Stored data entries

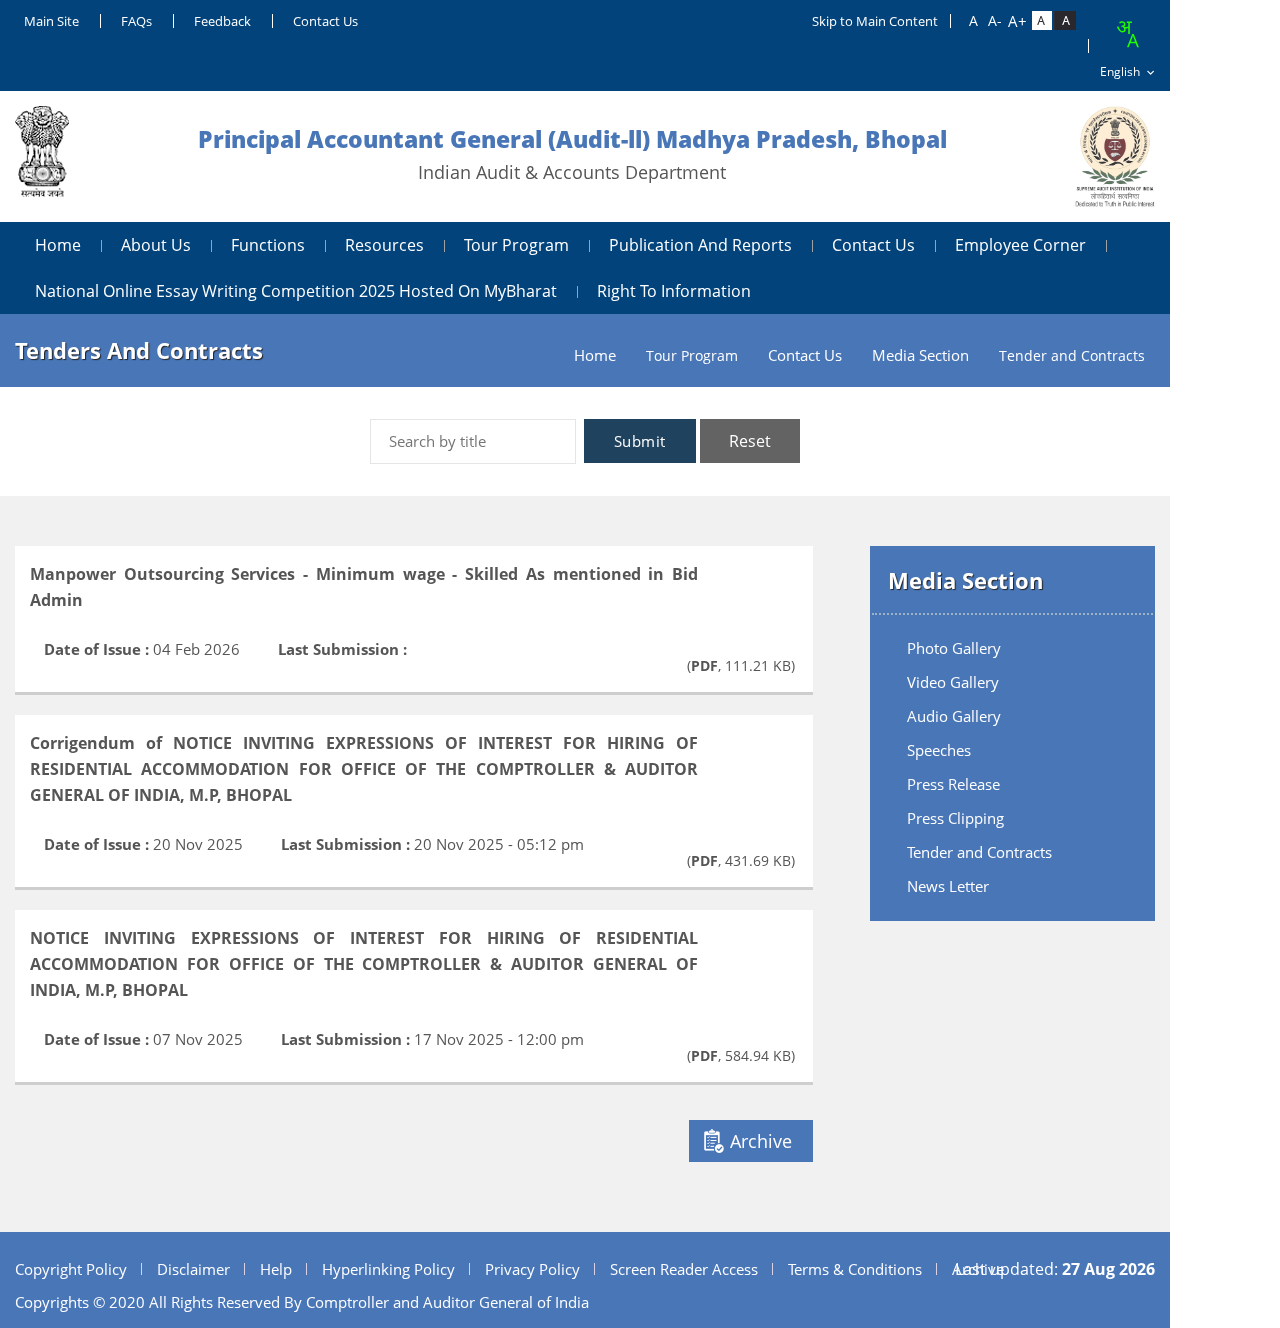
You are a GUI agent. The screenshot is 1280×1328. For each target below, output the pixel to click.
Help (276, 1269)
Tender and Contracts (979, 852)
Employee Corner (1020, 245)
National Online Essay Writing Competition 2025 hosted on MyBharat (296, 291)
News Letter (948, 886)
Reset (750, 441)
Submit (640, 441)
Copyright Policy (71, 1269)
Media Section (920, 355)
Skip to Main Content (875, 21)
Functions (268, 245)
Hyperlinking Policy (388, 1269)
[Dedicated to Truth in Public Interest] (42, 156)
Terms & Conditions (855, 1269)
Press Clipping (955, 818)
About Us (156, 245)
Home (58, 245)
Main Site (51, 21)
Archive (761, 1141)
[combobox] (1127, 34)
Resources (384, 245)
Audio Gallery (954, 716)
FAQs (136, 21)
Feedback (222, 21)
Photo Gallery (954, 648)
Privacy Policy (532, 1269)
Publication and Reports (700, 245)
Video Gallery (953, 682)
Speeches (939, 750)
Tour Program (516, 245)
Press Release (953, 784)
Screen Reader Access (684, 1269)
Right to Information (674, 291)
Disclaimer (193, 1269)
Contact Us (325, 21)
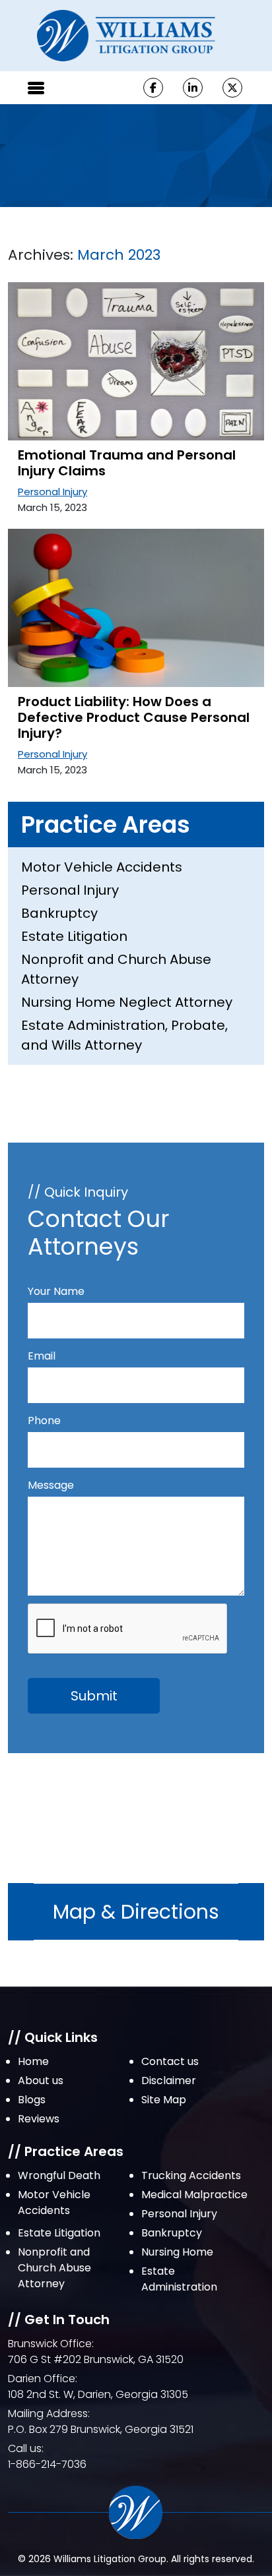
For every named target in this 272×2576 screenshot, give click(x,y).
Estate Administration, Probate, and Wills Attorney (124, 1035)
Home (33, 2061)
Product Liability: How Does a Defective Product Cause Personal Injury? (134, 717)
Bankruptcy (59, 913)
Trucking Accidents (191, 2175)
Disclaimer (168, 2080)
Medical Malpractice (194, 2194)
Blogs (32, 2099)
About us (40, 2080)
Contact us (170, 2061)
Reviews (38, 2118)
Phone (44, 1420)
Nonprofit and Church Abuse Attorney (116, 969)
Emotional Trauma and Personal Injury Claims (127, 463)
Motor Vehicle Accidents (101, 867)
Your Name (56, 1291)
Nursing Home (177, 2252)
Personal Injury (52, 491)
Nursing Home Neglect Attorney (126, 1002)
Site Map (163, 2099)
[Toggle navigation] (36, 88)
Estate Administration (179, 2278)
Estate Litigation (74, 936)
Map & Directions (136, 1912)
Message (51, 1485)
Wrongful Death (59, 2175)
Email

#### Task item
Go through the entries above and count the lines containing "Attorney". Give the number only.

#### Output below
3